Throughout The Savage God, too, again because it has no ruling principle, details fly out like sparks from every point that’s struck, to fade without a purpose. The conditions surrounding Chatterton’s suicide, for example, are certainly interesting, and Alvarez recites them nicely enough, but which ones really count, and which ones don’t, and how do they count if they do, and if they do by how much? Vivid details, picturesque circumstances…my mother’s copter-like bathroom posture, her gap-pinned robe, miscolored toes…well, their relevance isn’t clear. Perhaps they have mainly a vaudeville function—to enliven without enlightening. Throughout, my mention of my mother merely mimics the problem.

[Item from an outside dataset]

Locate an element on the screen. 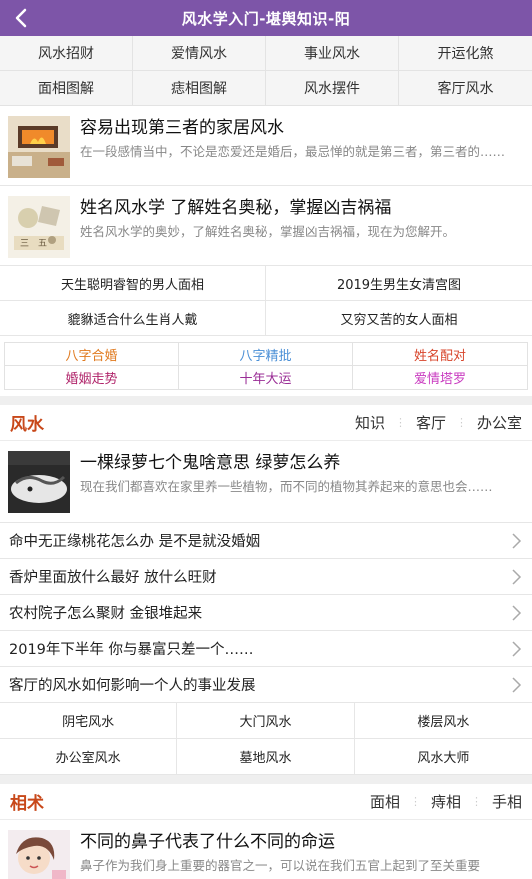 The width and height of the screenshot is (532, 879). back-arrow-icon is located at coordinates (21, 18).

The value of The Savage God, and it is high, lies mainly in the humanity of the mind which composed it, in the literary excellence of its composition, and the suggestiveness of many of its passages—the moment by moment thoughtfulness of its author as a reader.

The world of the suicidal is, in a certain sense (for all its familiar elements: pain, grief, confusion, failure, loss…) a private and impenetrable one, hence the frustration of those who are trying to help, and whose offers to do so, as raps on the glass disturb fish, often simply insult the suicide immersed in his situation. It is a consciousness trapped, enclosed by a bell jar, in the image which encloses Plath’s novel, and Alvarez’s book should do a great deal to correct the sentimentalist’s happy thought that art is a kind of therapy for the sick and world-weary, and that, through it, deep personal problems get worked out.

Rilke sometimes took this attitude toward the writing of Malte Laurids Brigge, but if writing kept him sane, as he thought, it was one of the chief sources of his misery as well. Plath’s last poems, considered in this way, are announcements and warnings; they are promises; and their very excellence was a threat to the existence of their author, a woman whom success had always vanquished, and who was certainly vanquished without it. Not only does the effort of creation often cultivate our problems at their roots, as Alvarez notes, the rich eloquence of their eventual formulation may give to some “solutions” an allure that is abnormal, one that art confers, not life. Malcolm Lowry, that eminent drunk, perhaps put Plath’s particular case best when he wrote:

When the doomed are most elo- quent in their sinking,
It seems that then we are least strong to save….

Writing. Not writing. Twin terrors. Putting one’s mother into words…. It may have been easier to put her in her grave.